Menurut Askolani, Direktur Jenderal Bea dan Cukai Kementerian Keuangan, penetapan cukai minuman manis dalam kemasan (MBDK) dan barang plastik sekali pakai masih dalam pembahasan. Hal ini dilakukan dengan mempertimbangkan kondisi industri dan ekonomi yang masih rapuh.
Askolani mengatakan, salah satu proses yang sedang dijajaki adalah pertumbuhan cukai atau ekstensifikasi barang cukai. Untuk memastikan implementasinya benar-benar berhasil, pihaknya tengah melakukan kajian dengan Badan Kebijakan Fiskal (BKF) Kementerian Keuangan.
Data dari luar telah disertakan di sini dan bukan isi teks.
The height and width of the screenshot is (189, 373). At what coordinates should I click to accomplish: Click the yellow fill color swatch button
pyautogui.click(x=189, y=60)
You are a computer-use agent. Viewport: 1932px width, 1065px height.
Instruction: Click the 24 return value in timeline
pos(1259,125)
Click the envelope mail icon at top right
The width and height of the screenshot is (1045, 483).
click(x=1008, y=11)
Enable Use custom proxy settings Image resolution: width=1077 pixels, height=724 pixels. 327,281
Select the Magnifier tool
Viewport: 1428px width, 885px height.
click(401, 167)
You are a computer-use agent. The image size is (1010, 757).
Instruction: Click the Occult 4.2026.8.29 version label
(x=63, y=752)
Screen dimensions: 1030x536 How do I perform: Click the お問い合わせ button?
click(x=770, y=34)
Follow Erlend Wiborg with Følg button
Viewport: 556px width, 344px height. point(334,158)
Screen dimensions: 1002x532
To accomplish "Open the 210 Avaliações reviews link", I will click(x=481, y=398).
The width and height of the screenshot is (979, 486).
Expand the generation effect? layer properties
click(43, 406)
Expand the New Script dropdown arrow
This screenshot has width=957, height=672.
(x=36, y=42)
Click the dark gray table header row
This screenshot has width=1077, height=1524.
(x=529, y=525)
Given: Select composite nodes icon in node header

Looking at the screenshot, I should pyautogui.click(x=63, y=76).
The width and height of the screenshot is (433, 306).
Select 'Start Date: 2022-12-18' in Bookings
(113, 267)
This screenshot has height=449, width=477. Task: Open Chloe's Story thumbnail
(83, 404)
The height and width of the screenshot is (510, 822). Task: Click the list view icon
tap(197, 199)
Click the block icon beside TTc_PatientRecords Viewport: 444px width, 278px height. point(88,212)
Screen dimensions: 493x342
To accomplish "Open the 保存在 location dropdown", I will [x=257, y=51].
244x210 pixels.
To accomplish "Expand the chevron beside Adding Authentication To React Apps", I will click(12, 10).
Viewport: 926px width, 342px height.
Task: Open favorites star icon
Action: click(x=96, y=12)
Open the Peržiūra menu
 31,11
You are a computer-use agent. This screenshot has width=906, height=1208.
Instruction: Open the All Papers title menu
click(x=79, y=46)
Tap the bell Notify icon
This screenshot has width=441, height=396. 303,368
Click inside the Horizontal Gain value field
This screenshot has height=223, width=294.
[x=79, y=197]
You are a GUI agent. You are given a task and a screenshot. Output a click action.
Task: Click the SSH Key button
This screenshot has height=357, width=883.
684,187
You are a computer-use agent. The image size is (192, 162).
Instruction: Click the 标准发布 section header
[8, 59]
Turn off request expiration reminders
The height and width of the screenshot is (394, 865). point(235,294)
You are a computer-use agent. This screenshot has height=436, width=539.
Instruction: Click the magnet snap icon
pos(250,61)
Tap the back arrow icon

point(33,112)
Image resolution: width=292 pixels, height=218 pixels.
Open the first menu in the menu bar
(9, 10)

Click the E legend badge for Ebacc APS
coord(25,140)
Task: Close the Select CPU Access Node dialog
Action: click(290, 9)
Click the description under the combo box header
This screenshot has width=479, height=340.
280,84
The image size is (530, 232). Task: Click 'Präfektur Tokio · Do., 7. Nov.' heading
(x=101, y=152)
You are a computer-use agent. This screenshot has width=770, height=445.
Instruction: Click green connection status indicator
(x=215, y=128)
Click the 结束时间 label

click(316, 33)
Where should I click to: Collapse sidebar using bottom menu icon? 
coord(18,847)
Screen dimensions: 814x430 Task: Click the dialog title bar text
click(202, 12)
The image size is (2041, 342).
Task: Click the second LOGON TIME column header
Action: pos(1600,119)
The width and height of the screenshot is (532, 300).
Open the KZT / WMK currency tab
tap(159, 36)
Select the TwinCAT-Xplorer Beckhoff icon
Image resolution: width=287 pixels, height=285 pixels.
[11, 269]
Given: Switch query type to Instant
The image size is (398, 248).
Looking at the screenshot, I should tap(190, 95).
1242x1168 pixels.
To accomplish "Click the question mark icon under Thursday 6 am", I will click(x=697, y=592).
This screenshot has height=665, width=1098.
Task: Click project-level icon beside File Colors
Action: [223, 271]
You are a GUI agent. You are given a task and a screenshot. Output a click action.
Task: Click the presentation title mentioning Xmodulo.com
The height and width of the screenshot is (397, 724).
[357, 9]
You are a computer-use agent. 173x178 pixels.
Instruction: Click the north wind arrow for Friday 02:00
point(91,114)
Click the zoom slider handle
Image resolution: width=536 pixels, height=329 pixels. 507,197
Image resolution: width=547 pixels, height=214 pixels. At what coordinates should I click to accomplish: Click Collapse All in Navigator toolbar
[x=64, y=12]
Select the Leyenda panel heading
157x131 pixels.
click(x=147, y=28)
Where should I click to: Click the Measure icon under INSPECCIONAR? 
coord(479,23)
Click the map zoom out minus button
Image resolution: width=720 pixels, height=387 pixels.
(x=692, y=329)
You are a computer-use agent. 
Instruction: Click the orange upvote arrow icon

Askolani tidak menutup kemungkinan ketika ditanya apakah ada kemungkinan pungutan cukai atas plastik dan minuman manis akan diberlakukan pada 2023. Di sisi lain, ada opsi lain untuk penerapan kebijakan baru pada 2024. Askolani menyebut penyusunan Kebijakan Ekonomi Makro dan Pokok-Pokok Kebijakan Fiskal (KEM-PPKF) 2024 akan dimulai sekitar Mei 2023, sehingga kebijakannya bisa lebih diperhitungkan dengan matang.
Askolani menegaskan bahwa molornya kebijakan cukai plastik dan minuman berpemanis ini tidak ada sangkut pautnya dengan kegiatan lobi dari industri. Menurutnya, itu murni karena pemerintah mempertimbangkan seluruh aspek. Hal itu juga membantah pernyataan Anggota Komisi XI DPR RI dari Fraksi Golkar Mukhamad Misbakhun yang mencurigai ada pengusaha atau produsen yang melobi-lobi pemerintah untuk menunda kebijakan cukai plastik dan minuman berpemanis.
Pasalnya, meskipun persetujuan telah diberikan sejak tahun 2018, namun sampai sekarang masih belum dilaksanakan. Menurut Misbakhun, keterlambatan penerapan kebijakan pajak atas plastik dan minuman manis telah merugikan negara cukup besar.